Soprattutto andrebbe chiesto ai giornali che c’azzecca il dismorfismo con Bianca. Agli occhi dei giornali la protagonista di Reflect non è una ragazzina obesa, ma una malata di dismorfia, il che porterebbe alla conclusione che l’obesità non sia una malattia del corpo bensì della mente. È questo il messaggio della body positivity, non sei grassa, sei malata di dismorfia? Non sei grassa, sei vittima di bodyshaming?
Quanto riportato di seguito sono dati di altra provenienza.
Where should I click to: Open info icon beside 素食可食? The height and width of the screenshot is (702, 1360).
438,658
È sempre la stessa storia, quella della modella di Gucci come di Vanessa Incontrada: dal corpo non si esce, e nemmeno dal recinto edificato intorno al corpo ridotto a strumento di rivendicazione dell’accettazione che gli spetta. È sempre un corpo la risposta al bullismo, al bodyshaming, alle umiliazioni, la risposta all’estetica omologata di Instagram e pure alla dismorfia. E che tutto questo non faccia sponsor, marketing, audience (Maria De Filippi ha edificato mezzo Amici sugli improperi dell’insegnante di classica Alessandra Celentano alle ballerine con l’etto in più) ma solo cambiamento culturale sarebbe da ingenui non pensarlo, perché per una tennista rumena Sorana Cirstea che denuncia «mi ha detto l’Adidas che è meglio essere belle ed essere tra le prime 20 piuttosto che essere brutte ed essere la numero 1», c’è sempre una Repubblica che esulta: «Alle ultime sfilate di New York le modelle sovrappeso hanno rubato la scena. Mentre linee di shape-wear come quella disegnata da Lizzo vengono indirizzate specificamente alle ragazze di taglia extralarge».

Non è sempre grassofobia: «Olive, Richard è scemo»
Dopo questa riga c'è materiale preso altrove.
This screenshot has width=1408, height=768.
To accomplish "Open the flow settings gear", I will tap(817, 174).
Lo scandalo delle ginnaste è una cosa seria, la celebrazione dei sei minuti di Disney un upgrade delle battaglie per chi dal corpo non esce mai. Quando la tonda occhialuta Olive sale sul palco per concorrere a Little Miss Sunshine, l’elezione di piccola Miss California, ha davanti a sé più che uno specchio: lo sguardo schifato del pubblico di mamme e miss per benino. È allora che prorompe in un goffissimo ed esilarante balletto, tutto colpi di deretano, mezzo spogliarello e saltelli a caso. «Lo dedico a mio nonno che mi ha insegnato tutte le mosse», anticipa emozionata.
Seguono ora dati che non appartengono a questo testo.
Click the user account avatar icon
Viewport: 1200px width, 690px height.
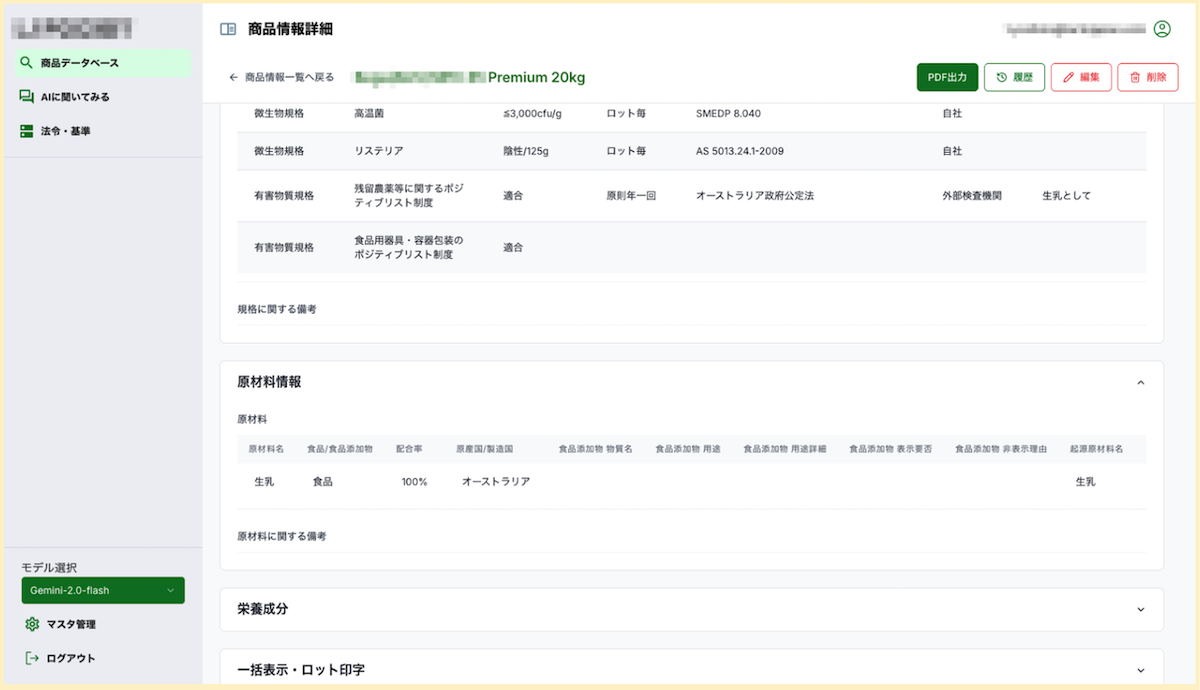(x=1162, y=29)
Il nonno in quel momento è un cadavere chiuso nel pulmino Volkswagen giallo guidato dalla strampalata famiglia Hoover fino alla California, per il resto non manca davvero niente e nessuno: c’è lo zio gay prustiano che ha tentato il suicidio, il fratello daltonico depresso finto muto, il padre Richard fallito ossessionato da grasso e perdenti, la mamma tutta casa e nervi a pezzi. Tutti sul palco a ballare con e per una figlia nella quale il pubblico non vede che una bimba grassa tra gli psicopatici. In Little Miss Sunshine ci si guarda, ci si prende e si ama l’altro così com’è: l’altro, cioè l’unico punto di fuga da uno sguardo ossessionato su di sé e dall’imperativo categorico di fare del proprio sé imperfetto un messaggio positivo. In Little Miss Sunshine la dismorfia e la tegola del difetto sono negli occhi di quelli normali, la fiducia in sé non è questione di empowement ma di bene di chi ti vuole bene, l’inclusività un’impresentabile e spontanea necessità. E chi ti guarda la pancia non è grassofobico, ma semplicemente scemo: «Olive, Richard è scemo».